**RECORDED DATA**.
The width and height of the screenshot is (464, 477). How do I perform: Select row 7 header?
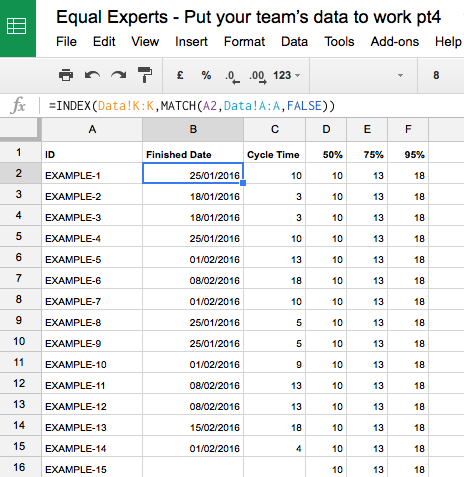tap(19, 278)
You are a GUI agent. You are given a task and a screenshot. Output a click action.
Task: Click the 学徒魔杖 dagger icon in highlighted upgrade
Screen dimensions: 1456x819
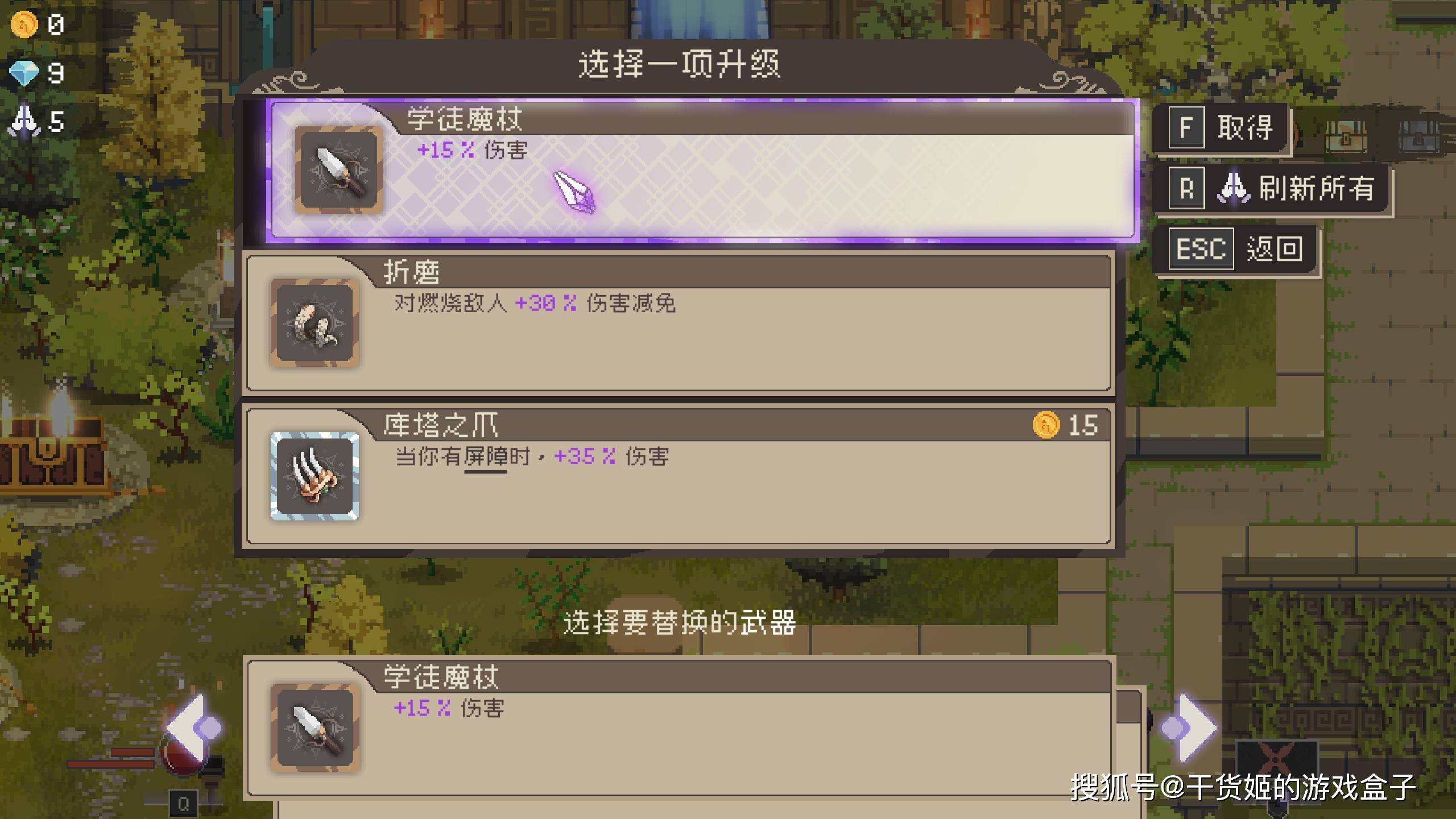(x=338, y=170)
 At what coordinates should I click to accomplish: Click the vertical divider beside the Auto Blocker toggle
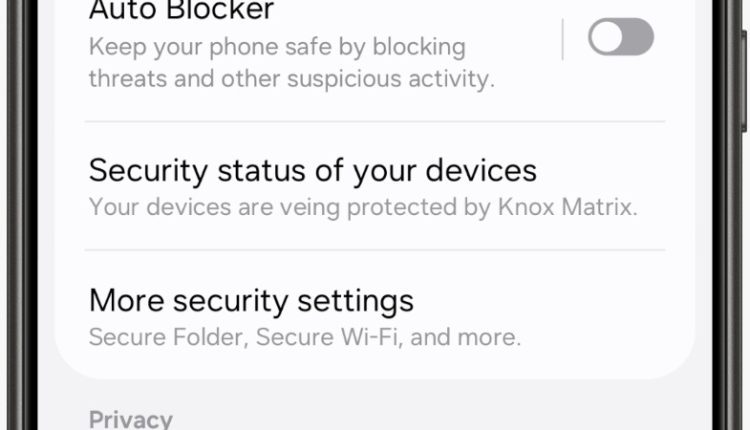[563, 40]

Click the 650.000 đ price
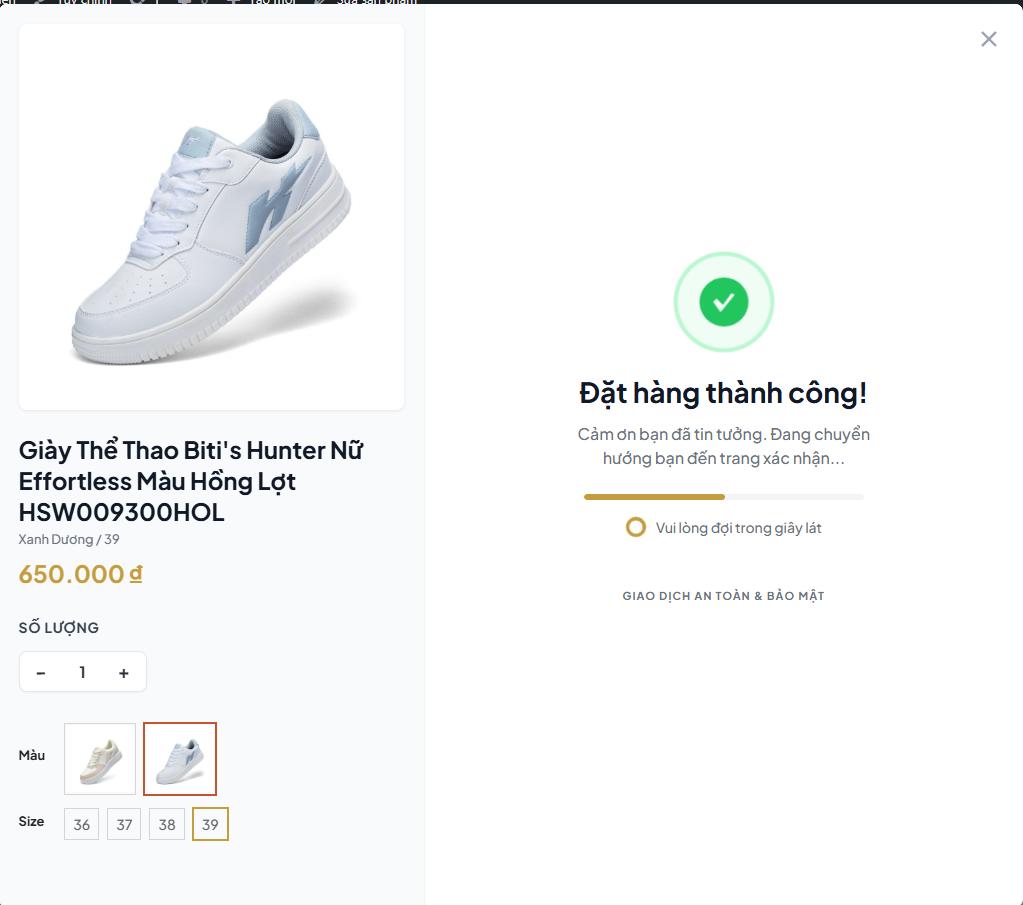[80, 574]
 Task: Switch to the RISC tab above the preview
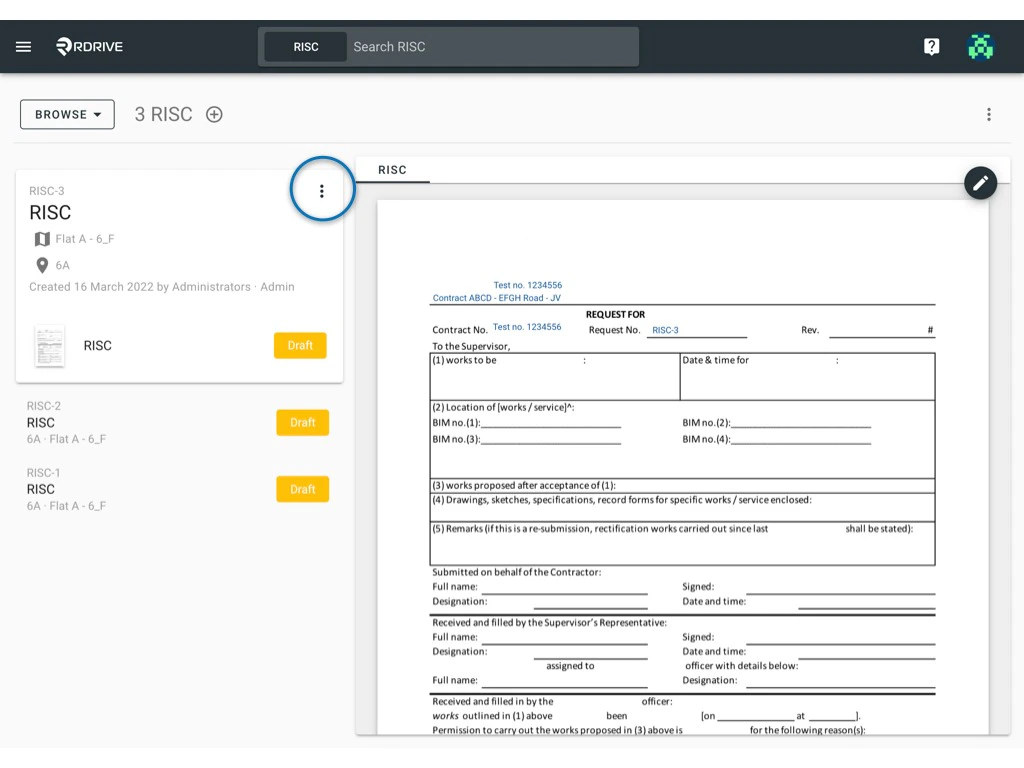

**WORK TO COMPLETE**. With the pictures removed, set down the entire listing exactly.

**ANSWER SECTION**.
The width and height of the screenshot is (464, 477). How do I perform: Select row 7 header?
tap(19, 278)
You are a GUI agent. You are given a task and a screenshot. Output a click action.
Task: Click the 学徒魔杖 dagger icon in highlighted upgrade
Screen dimensions: 1456x819
(x=338, y=170)
 At what coordinates should I click to accomplish: Click the vertical divider beside the Auto Blocker toggle
[563, 40]

Click the 650.000 đ price
[80, 574]
 Task: Switch to the RISC tab above the preview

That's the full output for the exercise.